▶ **Supplied material**
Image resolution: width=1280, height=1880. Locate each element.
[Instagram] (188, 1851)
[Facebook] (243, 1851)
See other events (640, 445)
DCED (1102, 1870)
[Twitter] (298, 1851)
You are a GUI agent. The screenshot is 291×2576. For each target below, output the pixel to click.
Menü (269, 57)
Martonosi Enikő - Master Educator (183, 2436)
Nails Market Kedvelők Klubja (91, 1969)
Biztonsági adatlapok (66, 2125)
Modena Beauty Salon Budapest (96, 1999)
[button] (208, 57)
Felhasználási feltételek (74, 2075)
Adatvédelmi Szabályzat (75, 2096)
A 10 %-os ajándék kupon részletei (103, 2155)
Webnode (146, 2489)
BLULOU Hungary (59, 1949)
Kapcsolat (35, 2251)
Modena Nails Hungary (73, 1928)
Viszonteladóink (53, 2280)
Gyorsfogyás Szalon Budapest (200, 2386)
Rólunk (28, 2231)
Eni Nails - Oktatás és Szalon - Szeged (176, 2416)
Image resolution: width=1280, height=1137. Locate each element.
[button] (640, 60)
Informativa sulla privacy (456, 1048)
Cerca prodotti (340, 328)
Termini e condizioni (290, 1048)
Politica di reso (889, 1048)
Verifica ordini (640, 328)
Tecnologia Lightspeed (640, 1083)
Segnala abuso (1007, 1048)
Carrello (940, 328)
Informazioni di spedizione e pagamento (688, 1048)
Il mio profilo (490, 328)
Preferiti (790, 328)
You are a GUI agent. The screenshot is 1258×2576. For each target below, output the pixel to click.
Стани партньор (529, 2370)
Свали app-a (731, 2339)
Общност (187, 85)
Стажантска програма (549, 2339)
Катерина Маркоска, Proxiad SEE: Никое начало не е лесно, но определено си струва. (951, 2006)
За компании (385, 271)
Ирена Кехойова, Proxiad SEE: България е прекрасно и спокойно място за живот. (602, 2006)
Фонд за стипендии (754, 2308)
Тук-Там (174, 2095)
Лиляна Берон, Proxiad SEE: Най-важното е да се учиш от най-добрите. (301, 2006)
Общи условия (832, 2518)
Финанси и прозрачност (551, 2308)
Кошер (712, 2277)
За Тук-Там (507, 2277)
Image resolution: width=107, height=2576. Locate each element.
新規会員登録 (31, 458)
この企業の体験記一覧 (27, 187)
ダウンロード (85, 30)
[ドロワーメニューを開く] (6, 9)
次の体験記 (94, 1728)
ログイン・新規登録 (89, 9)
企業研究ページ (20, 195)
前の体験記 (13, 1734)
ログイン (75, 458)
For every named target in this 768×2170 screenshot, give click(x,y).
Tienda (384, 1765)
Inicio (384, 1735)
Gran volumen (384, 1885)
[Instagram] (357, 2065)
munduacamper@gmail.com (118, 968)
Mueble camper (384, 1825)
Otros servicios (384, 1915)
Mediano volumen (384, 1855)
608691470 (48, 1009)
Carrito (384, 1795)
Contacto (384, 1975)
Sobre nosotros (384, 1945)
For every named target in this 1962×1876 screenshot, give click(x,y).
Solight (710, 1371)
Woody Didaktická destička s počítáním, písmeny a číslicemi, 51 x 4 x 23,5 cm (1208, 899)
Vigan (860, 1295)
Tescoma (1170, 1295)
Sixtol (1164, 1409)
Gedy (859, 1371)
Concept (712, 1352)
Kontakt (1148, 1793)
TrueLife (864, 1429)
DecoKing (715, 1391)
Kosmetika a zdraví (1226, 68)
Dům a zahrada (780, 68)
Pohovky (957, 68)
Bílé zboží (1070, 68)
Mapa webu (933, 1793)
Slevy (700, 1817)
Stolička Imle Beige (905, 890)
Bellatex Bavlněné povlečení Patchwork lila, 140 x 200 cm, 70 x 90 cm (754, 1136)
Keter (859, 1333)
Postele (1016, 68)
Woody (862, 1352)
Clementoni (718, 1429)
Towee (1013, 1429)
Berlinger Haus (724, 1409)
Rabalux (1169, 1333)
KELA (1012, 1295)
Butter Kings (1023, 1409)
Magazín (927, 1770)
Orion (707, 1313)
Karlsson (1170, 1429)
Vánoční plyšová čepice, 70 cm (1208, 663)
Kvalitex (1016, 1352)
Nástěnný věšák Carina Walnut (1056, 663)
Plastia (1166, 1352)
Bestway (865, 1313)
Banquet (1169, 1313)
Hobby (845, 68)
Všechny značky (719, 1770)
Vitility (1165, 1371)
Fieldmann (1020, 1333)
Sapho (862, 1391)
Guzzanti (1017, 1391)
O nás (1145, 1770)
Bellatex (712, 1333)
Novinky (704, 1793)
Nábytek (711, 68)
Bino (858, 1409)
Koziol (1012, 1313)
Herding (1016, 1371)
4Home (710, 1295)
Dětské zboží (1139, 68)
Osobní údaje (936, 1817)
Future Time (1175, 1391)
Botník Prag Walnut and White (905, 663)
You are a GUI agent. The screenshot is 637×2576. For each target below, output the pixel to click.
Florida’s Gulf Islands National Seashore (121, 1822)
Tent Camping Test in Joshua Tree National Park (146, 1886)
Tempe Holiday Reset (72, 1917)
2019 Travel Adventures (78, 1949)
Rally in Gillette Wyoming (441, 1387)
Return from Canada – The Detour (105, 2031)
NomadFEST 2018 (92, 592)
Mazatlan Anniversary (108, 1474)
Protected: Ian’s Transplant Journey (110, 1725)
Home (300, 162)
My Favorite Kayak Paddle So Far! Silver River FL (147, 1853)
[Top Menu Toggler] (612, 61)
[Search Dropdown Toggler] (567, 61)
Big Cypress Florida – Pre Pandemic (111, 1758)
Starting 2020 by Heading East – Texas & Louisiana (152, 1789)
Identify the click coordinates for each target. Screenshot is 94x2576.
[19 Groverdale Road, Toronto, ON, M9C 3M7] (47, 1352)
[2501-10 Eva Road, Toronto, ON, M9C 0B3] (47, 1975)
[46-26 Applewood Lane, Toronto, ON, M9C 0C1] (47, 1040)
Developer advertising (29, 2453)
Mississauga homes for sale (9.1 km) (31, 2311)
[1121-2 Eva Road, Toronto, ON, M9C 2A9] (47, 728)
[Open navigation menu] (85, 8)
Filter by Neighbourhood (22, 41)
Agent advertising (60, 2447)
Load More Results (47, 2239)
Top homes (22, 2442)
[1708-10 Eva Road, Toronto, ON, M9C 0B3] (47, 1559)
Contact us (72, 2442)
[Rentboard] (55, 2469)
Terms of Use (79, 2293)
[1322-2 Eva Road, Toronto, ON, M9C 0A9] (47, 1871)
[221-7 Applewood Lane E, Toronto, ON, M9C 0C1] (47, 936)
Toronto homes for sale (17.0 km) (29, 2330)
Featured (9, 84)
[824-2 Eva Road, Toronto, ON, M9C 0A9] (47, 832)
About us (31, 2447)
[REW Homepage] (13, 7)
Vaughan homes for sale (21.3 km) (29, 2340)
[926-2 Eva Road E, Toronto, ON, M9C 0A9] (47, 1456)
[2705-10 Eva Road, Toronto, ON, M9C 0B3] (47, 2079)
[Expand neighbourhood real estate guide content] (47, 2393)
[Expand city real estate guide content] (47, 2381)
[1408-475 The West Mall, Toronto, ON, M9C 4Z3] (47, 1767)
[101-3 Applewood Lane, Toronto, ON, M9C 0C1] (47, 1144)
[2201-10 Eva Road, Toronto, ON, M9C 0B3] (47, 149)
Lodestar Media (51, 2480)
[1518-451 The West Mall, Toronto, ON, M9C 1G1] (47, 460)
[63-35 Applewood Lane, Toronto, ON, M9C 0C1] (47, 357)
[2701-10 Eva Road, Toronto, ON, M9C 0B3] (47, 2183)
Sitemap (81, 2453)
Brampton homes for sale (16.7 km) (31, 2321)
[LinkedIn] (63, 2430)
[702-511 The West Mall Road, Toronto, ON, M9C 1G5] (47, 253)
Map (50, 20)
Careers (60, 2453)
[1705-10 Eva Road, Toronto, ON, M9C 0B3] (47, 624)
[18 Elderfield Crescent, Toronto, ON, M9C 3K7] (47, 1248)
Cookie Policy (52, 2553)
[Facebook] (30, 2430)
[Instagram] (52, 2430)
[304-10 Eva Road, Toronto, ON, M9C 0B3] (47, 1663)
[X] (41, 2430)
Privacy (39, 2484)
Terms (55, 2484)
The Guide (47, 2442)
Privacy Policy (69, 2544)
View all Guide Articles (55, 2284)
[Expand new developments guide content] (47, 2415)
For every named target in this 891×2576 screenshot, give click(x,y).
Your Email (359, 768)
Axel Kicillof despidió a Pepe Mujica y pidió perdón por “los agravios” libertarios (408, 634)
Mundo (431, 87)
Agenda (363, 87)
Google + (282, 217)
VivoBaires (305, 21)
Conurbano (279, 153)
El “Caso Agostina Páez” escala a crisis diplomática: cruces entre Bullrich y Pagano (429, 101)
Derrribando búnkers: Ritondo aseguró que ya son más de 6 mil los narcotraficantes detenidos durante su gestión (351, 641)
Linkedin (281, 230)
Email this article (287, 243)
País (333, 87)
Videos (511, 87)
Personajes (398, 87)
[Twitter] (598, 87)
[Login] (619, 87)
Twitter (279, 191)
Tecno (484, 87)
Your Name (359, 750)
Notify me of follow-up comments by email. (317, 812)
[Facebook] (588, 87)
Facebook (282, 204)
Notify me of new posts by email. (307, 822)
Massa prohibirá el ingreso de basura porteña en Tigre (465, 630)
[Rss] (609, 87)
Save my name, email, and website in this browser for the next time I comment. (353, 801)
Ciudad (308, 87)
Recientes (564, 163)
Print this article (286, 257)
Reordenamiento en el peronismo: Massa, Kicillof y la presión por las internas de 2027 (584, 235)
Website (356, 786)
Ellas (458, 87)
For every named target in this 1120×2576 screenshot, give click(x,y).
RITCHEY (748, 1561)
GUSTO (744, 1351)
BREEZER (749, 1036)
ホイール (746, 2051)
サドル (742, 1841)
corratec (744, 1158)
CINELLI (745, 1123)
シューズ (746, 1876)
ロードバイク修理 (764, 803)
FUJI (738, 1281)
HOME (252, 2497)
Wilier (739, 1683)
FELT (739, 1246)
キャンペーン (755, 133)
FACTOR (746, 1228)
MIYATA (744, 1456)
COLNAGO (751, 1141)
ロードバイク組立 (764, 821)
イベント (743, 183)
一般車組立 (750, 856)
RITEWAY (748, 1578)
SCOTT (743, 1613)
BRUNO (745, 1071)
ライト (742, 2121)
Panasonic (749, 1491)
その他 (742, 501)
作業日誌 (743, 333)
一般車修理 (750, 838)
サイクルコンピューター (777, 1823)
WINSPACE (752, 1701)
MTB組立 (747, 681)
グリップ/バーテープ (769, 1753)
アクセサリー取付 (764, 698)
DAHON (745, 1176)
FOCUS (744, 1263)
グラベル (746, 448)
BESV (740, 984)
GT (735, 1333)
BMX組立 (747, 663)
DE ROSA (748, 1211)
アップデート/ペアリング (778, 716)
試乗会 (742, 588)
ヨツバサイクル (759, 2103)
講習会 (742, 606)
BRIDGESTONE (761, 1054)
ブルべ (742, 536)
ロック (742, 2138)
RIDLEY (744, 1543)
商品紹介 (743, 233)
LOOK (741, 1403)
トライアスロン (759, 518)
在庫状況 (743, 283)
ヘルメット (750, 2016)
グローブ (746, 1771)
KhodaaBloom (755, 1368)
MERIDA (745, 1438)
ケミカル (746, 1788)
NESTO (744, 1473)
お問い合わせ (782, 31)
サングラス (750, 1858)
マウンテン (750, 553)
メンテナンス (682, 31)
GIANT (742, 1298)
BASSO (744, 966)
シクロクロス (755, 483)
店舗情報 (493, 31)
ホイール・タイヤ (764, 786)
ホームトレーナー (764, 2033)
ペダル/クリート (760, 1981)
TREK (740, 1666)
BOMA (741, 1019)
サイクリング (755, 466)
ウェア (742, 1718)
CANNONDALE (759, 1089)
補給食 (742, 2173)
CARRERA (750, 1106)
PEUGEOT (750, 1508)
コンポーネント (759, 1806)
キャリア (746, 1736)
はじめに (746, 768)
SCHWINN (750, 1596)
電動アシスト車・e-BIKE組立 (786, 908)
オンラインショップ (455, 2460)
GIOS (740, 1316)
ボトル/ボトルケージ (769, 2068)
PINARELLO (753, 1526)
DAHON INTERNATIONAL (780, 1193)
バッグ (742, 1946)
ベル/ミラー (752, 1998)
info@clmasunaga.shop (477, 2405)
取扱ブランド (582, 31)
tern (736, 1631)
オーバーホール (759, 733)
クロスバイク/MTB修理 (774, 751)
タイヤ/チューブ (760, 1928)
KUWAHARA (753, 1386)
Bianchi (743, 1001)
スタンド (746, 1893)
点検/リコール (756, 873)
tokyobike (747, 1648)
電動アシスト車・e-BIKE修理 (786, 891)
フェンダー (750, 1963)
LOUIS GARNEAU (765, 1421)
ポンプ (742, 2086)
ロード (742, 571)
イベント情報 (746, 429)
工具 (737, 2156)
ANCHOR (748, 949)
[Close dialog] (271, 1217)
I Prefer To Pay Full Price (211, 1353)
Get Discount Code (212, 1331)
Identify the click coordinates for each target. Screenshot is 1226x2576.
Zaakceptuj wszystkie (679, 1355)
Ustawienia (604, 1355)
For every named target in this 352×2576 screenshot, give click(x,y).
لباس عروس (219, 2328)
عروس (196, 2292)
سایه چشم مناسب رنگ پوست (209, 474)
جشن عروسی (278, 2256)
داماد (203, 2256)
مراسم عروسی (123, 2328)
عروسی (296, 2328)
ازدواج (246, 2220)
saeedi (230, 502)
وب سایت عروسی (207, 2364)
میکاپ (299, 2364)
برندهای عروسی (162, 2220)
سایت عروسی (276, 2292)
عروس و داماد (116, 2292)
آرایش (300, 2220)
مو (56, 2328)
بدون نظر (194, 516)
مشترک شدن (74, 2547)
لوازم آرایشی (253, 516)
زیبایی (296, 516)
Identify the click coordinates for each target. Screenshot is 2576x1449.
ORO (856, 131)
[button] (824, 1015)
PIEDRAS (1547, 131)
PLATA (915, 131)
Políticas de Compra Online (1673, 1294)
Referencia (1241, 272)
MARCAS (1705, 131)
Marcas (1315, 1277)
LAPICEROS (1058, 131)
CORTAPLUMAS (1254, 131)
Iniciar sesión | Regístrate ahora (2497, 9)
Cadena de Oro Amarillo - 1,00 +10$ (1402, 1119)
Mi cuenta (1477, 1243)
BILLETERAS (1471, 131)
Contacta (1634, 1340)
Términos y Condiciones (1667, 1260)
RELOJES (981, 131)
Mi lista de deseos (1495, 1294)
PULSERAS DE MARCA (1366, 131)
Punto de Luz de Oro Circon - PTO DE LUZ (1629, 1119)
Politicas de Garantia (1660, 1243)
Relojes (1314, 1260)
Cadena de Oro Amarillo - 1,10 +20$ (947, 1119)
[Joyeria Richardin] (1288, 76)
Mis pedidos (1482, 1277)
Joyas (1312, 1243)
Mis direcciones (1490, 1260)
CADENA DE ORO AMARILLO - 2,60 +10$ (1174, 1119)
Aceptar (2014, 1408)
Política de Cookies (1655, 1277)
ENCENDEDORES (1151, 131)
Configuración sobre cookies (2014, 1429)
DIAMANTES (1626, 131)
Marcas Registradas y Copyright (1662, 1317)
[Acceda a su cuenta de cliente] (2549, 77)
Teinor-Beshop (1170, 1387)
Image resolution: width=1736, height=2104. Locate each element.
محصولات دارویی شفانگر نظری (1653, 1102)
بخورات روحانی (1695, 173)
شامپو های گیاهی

▶ **Required action**
Beginning with the line that has "Mediano volumen (384, 1855)" and ending with the line that has "Stolička Imle Beige (905, 890)", set down the lines above exactly and include no others.

▶ **Problem solution**
Mediano volumen (384, 1855)
608691470 (48, 1009)
Carrito (384, 1795)
Contacto (384, 1975)
Sobre nosotros (384, 1945)
For every named target in this 1962×1876 screenshot, give click(x,y).
Solight (710, 1371)
Woody Didaktická destička s počítáním, písmeny a číslicemi, 51 x 4 x 23,5 cm (1208, 899)
Vigan (860, 1295)
Tescoma (1170, 1295)
Sixtol (1164, 1409)
Gedy (859, 1371)
Concept (712, 1352)
Kontakt (1148, 1793)
TrueLife (864, 1429)
DecoKing (715, 1391)
Kosmetika a zdraví (1226, 68)
Dům a zahrada (780, 68)
Pohovky (957, 68)
Bílé zboží (1070, 68)
Mapa webu (933, 1793)
Slevy (700, 1817)
Stolička Imle Beige (905, 890)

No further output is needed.